Da 8 giorni mi trovo Raqqa di fronte l’ospedale, dove c’era la nostra base, giravano una serie di miliziani dell’isis che tenevano in ostaggio i civili, i daesh hanno chiesto una resa, dopo due giorni di trattativa si sono arresi, una parte dei miliziani, principalmente stranieri pretendeva di raggiungere Deir zoor, oramai ultima città in mano allo stato islamico, per ancora una mezza giornata si e rimasti fermi, poi nella notte c’è stato il blitz.

Poche ore dopo che l’ospedale e stato ripulito dai miliziani dell’isis e giunta la notizia che anche lo stadio era stato liberato, poco dopo noi siamo tornati alla nostra base, alla periferia della citta.

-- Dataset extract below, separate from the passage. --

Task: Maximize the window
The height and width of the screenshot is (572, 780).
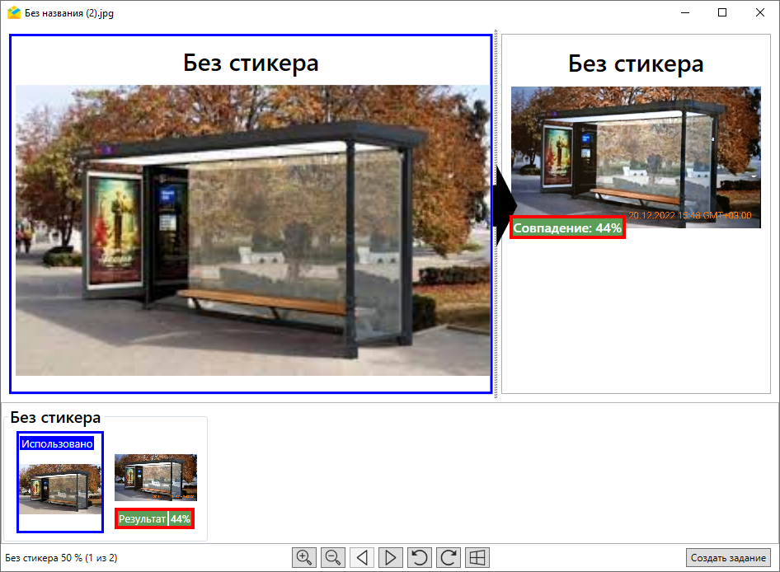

La citta è libera, l’unica cautela e quella di fare ancora attenzione, perché singoli militanti che non si sono voluti arrendere sono nascosti nelle zone liberate, qualcuno negli edifici altri nei palazzi e tunnel. Le truppe dei compagni e delle compagne si stanno  spostando verso Deir zor.

Riguardo Efrin, la situazione è molto complicata, i comandanti non si sono sbilanciati in dichiarazioni riguardo alla situazione, c’e la percezione che la Turchia stia preparando un grosso attacco, su ciò non c’e nulla di ufficiale, sono solo analisi fatte chiacchierando con i compagni.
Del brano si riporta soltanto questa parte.